In its latest statement, Apple lays claim that the number of pre-ordered units for the iPhone 5 has reached $1 million. This is within 24 hours of the product’s launch in the mobile market. This pushed back deliveries for the first million orders until October 2012. While Apple managed to make money move from people’s bank accounts, we know little of what happens behind the scenes when money, the basic medium of trade, manifests an influx towards an industry depending on the speed of manufacturing to meet consumer demand. Here is a quick look at how foreign exchange can helps Apple deliver its results.

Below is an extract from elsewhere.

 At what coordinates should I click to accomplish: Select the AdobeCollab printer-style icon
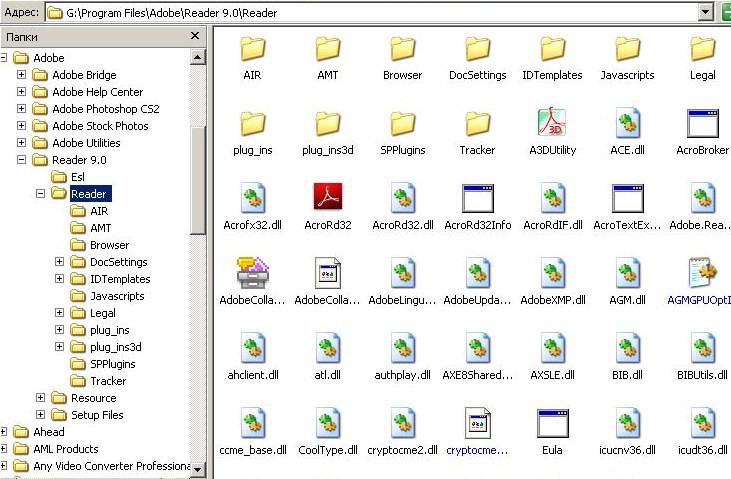click(252, 273)
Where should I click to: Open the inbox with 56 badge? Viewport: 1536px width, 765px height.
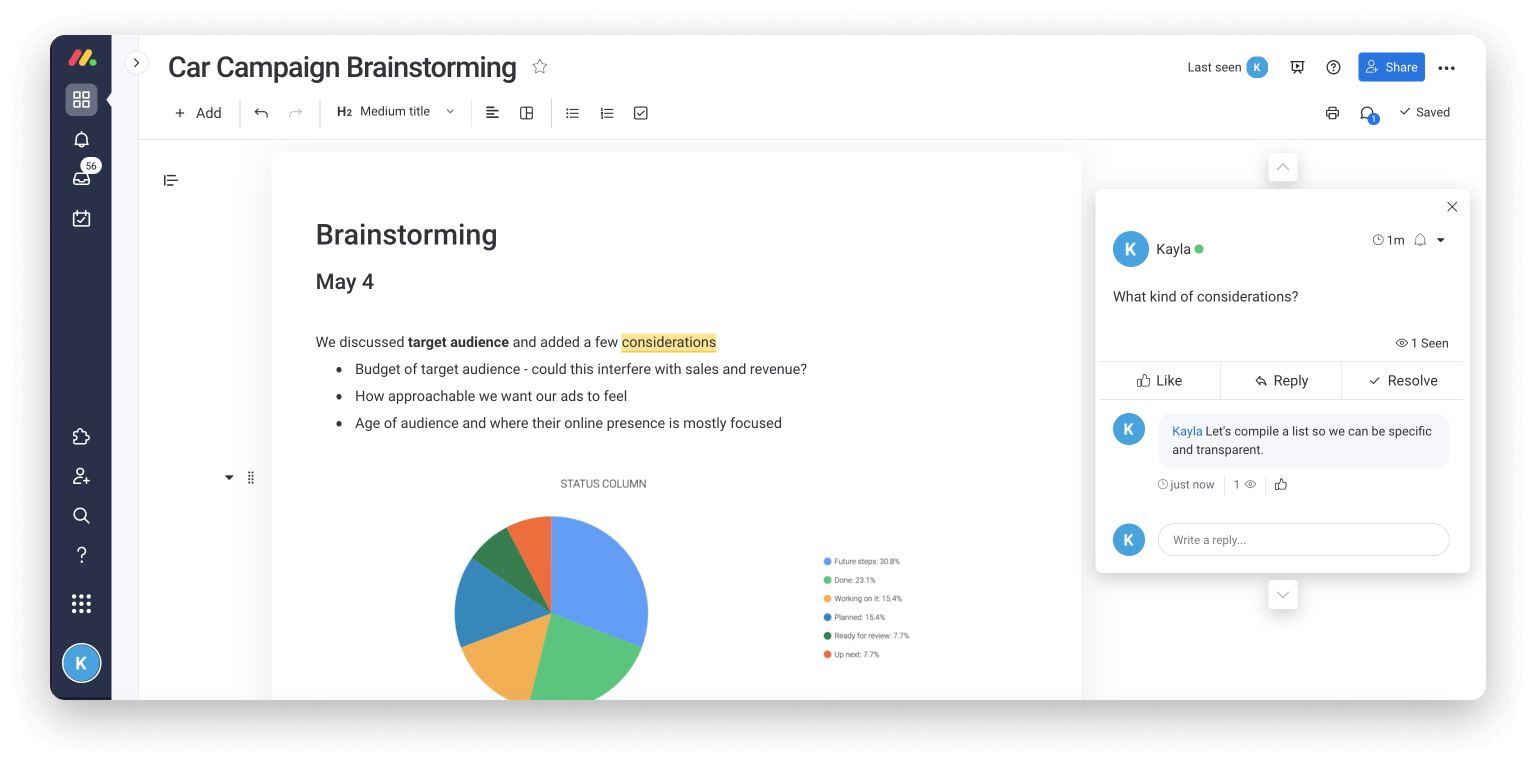click(x=81, y=178)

You have no idea of what happens when a huge business such as Apple seeks to streamline its operation costs. Just like the Business Processing Outsourcing (BPO) industry, huge mobile companies also establish operations overseas. This allows for more production of the needed parts in one country, while software is developed in another country, and assembly takes place in yet another country.
China is known to manufacture parts for Apple. The company’s mobile technology is not an exception. With the great demand in iPhone 5 units, Apple is pushed to tap into its overseas plants to produce parts. This causes Apple to supply China with millions of US dollars for conversion to Yuan. This is necessary for the procurement of goods needed to produce the parts needed.
In reverse, the Yuan, China’s main currency, will experience a great demand from Apple, which is an American company, to trade US Dollars to pay for manufacturing services. This means that while demand for units has increased in the United States, the demand for parts also increases in China. In order for Apple to meet the units required for shipment in a short period of time, it needs Yuan currency to operate and get its manufacturing arm moving in China.
The payment of services is also mediated by foreign exchange. For work rendered in meeting production targets, Apple cannot pay Chinese workers in US Dollars. It needs to purchase millions of Yuan currency through foreign exchange from US Dollars. On the other side, the Chinese government is also paid tax in Yuan. They surely cannot use US Dollars when the medium of trade within China is different.
Based on the currency relationships above, it is clear that foreign currency exchange is determined by the supply and demand. People who use Yuan as a mode of payment will find the US Dollar a bit affordable to purchase. This is because the law of supply shares an inverse relationship with the law of demand. When supply increases and demand decreases, the value of a currency depreciate. When supply decreases and demand increases, the value of a currency appreciate.
It may look simple for individuals to frown upon how foreign exchange is sustained through time when anyone can simply stick to using the currency of his country in everything he does. Truth is, the foreign exchange industry is alive, and to put it simply, a smart phone can cause currencies to move.